Search the material and gather each line with "label" in it.

Records below:

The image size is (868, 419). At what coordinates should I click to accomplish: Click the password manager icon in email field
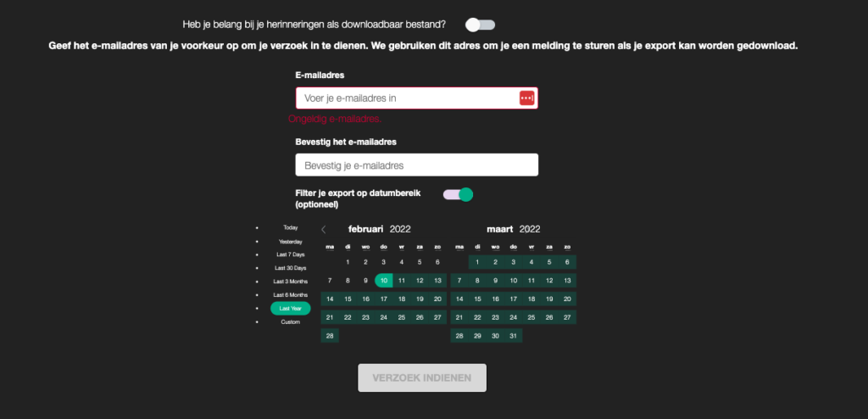click(x=526, y=98)
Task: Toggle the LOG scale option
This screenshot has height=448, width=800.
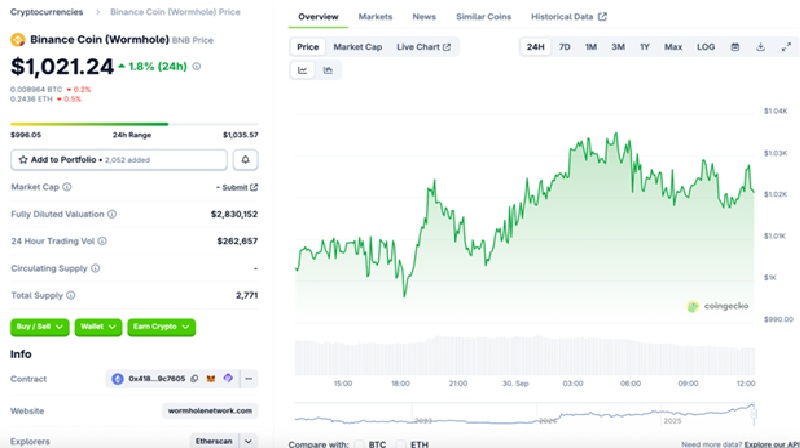Action: click(706, 47)
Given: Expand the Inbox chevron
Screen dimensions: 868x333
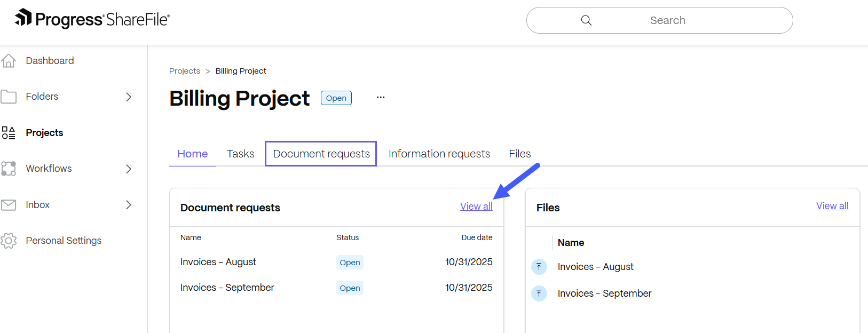Looking at the screenshot, I should tap(128, 205).
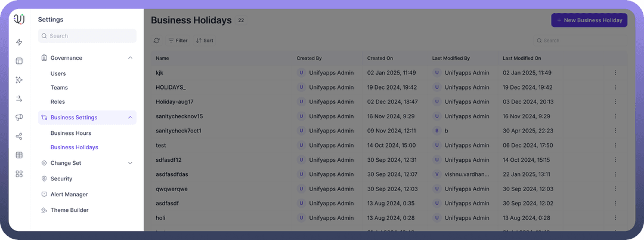Open the Filter options
Screen dimensions: 644x240
pos(178,41)
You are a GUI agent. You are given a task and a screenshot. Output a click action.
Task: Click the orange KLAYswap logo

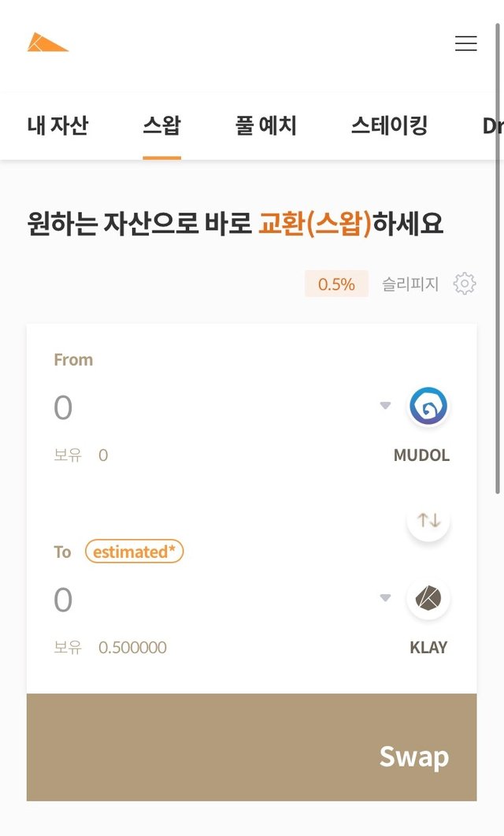[x=47, y=43]
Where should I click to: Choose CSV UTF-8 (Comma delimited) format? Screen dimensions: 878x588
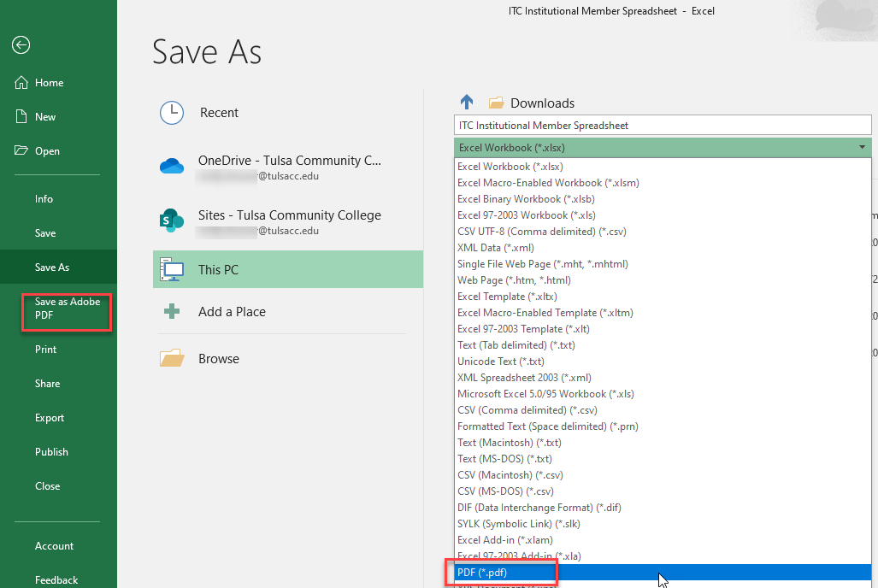[541, 231]
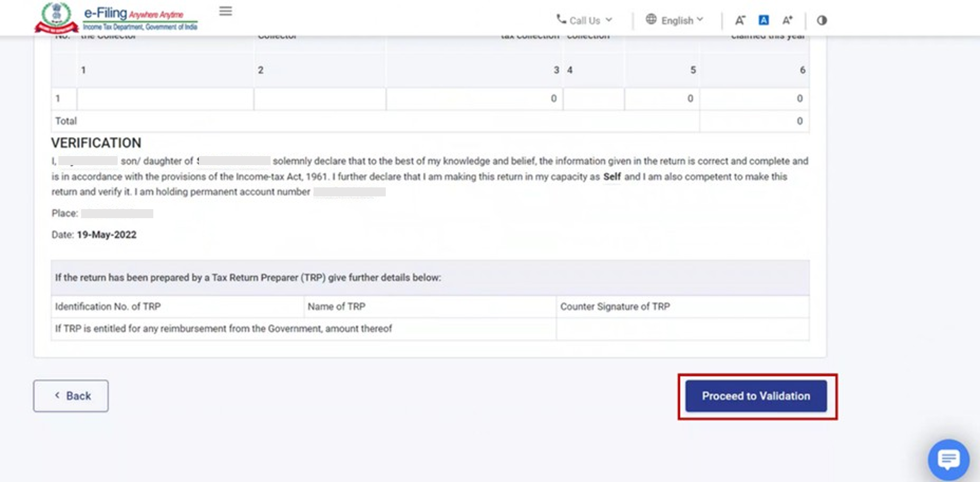Click the verification date 19-May-2022
The width and height of the screenshot is (980, 482).
click(107, 235)
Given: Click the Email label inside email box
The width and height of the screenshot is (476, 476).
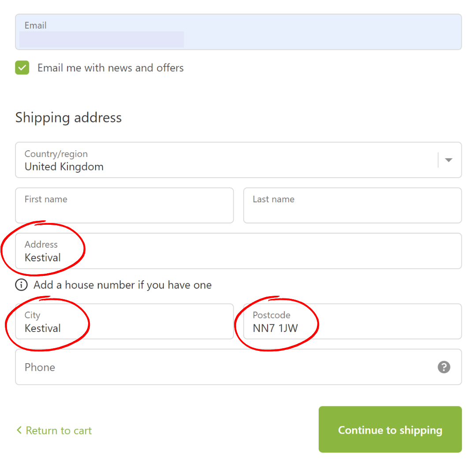Looking at the screenshot, I should pyautogui.click(x=36, y=26).
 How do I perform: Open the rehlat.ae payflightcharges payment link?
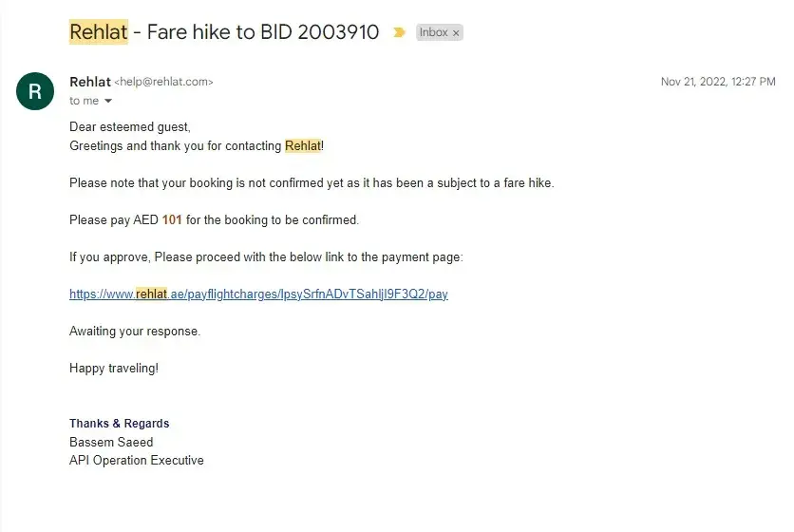258,295
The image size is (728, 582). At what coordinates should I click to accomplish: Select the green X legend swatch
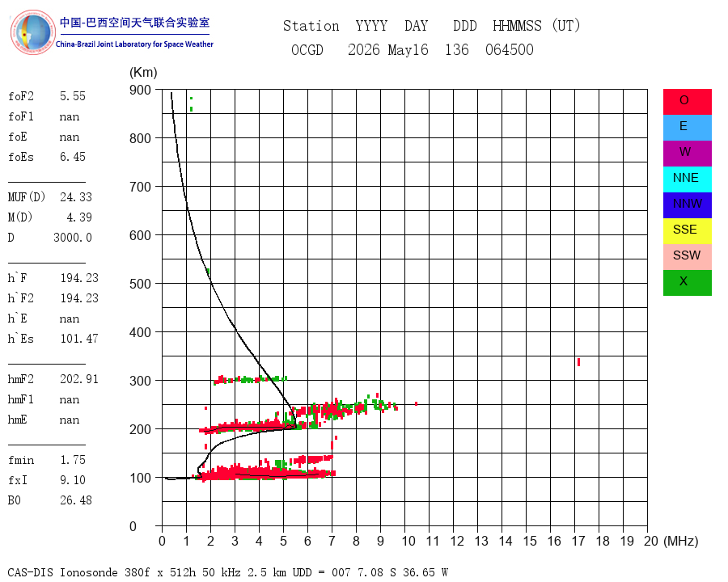[687, 283]
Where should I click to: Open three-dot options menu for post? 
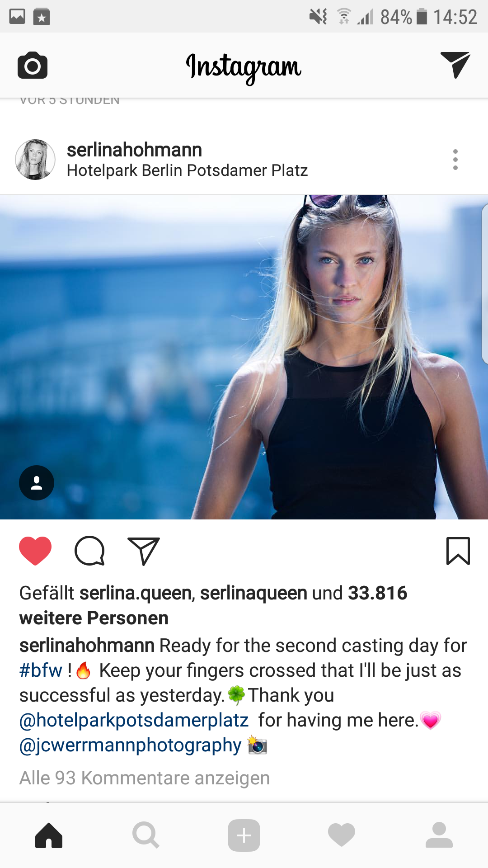click(455, 160)
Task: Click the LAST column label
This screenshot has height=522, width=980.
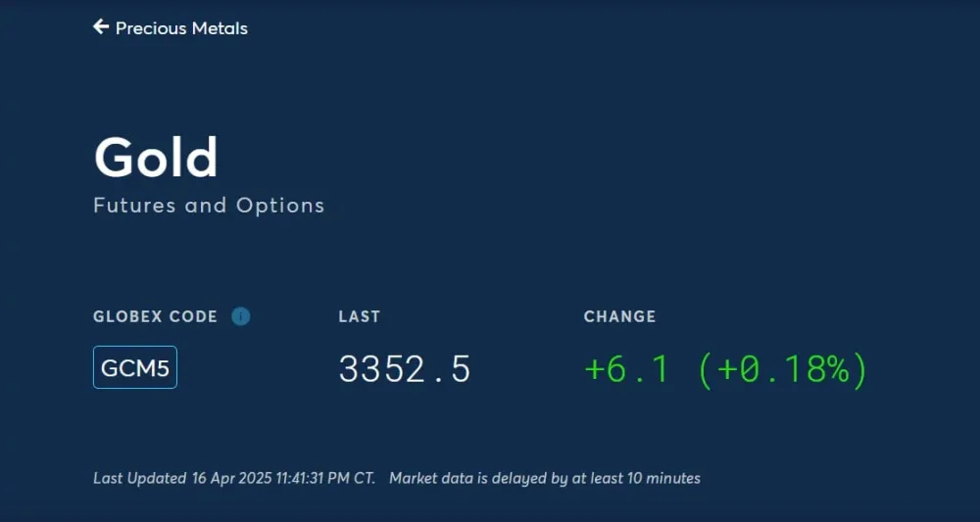Action: pos(359,316)
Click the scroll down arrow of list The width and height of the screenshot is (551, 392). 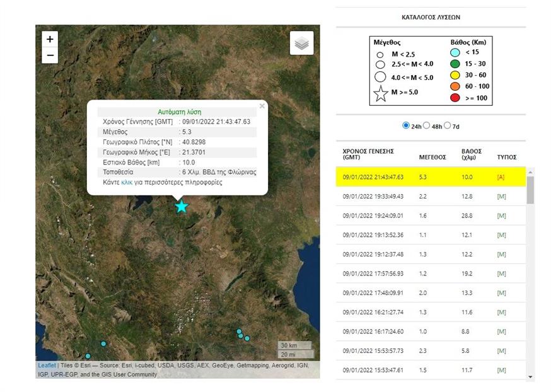(x=530, y=376)
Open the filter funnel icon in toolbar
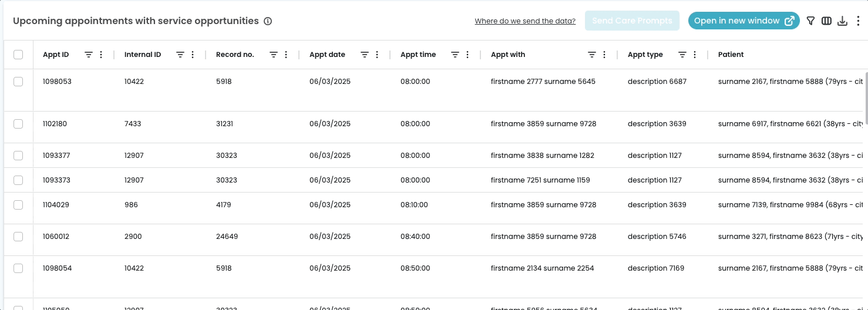This screenshot has height=310, width=868. point(810,21)
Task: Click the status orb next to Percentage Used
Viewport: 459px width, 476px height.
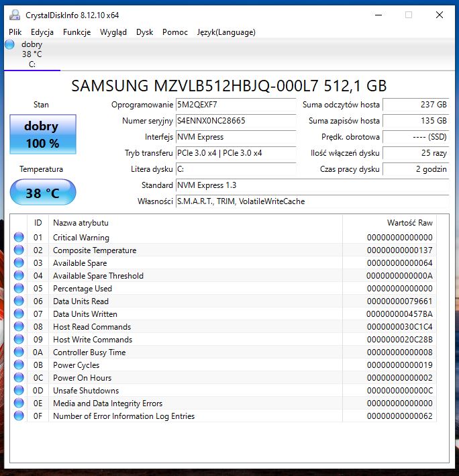Action: tap(19, 288)
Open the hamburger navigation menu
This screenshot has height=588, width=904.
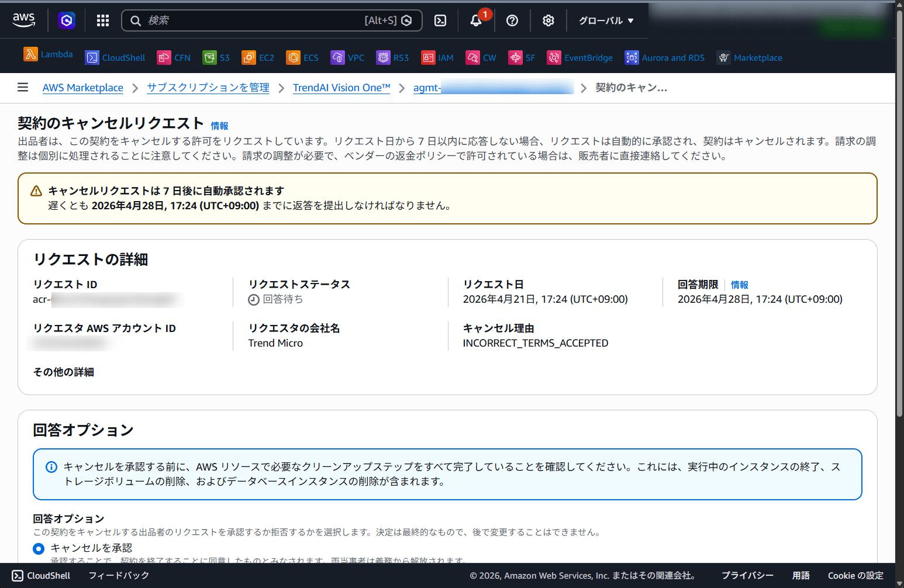[23, 87]
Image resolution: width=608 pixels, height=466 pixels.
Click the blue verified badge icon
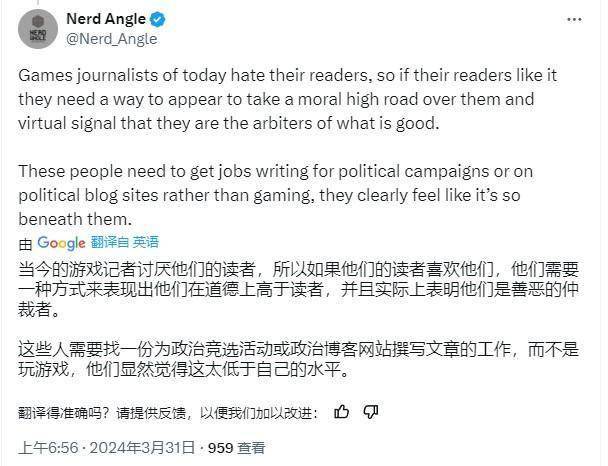[x=158, y=19]
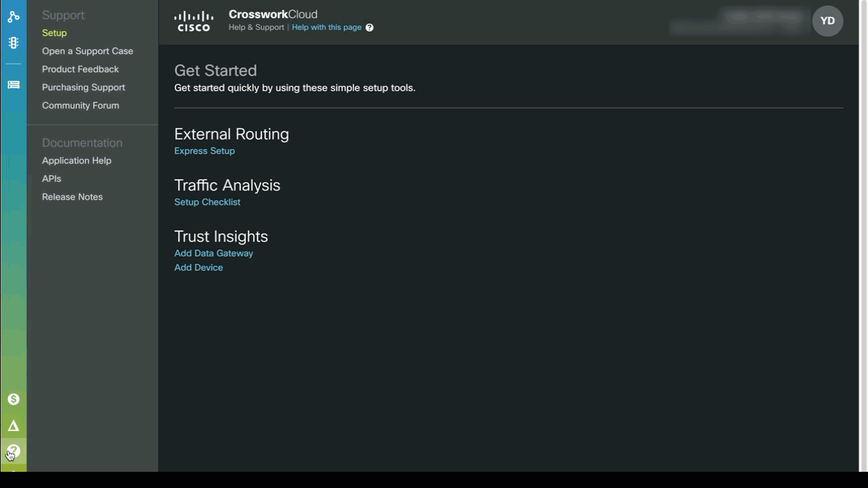The height and width of the screenshot is (488, 868).
Task: Open Release Notes
Action: (73, 197)
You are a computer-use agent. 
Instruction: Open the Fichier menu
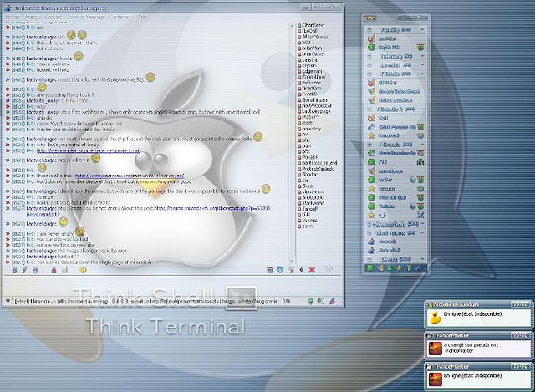tap(13, 16)
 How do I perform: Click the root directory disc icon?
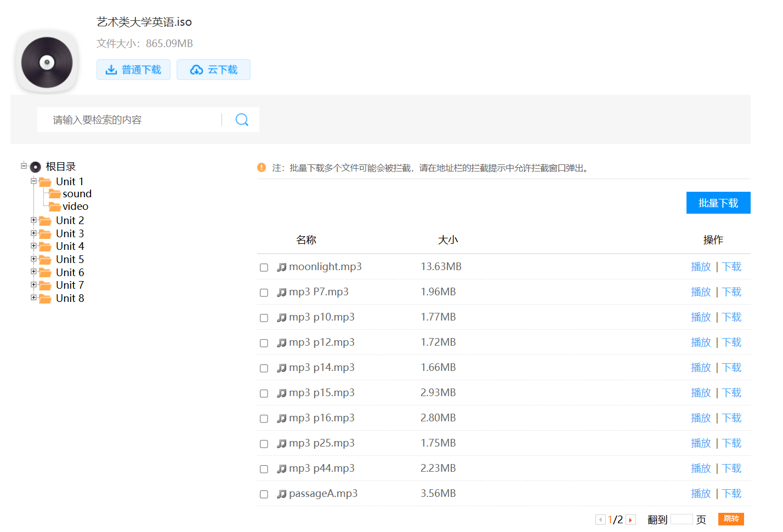tap(36, 167)
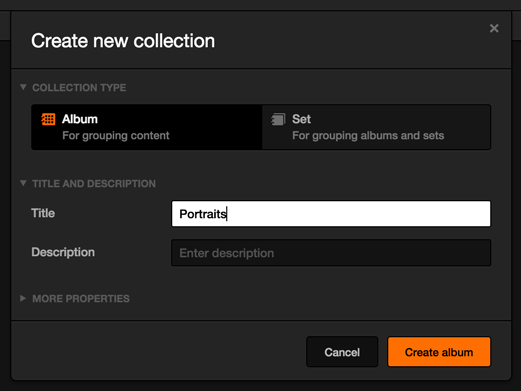Select the Album collection type option
Screen dimensions: 521x391
coord(147,127)
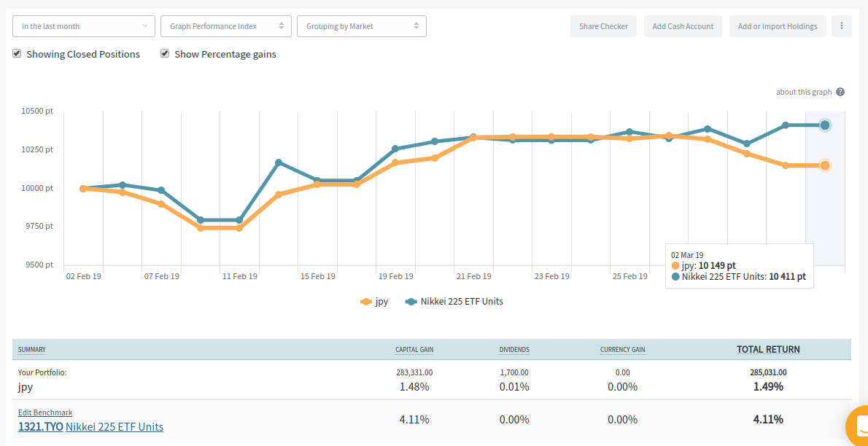The height and width of the screenshot is (446, 868).
Task: Open the 1321.TYO ticker link
Action: point(40,427)
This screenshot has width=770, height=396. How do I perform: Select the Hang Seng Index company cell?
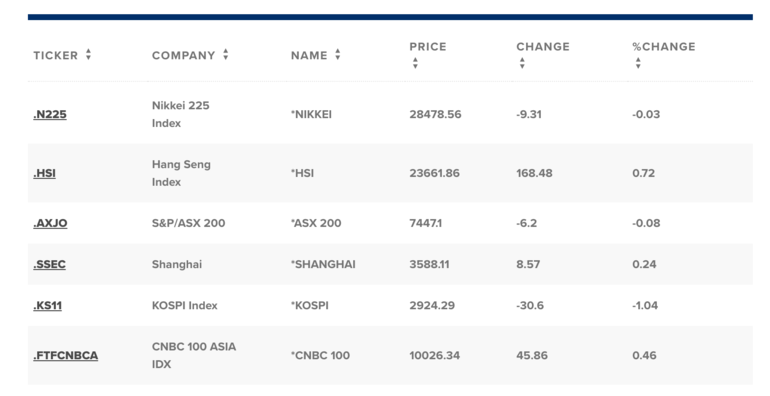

End of Records.

● **Exercise response**:
Given: Click the Email label inside email box
Task: Click the LAST column label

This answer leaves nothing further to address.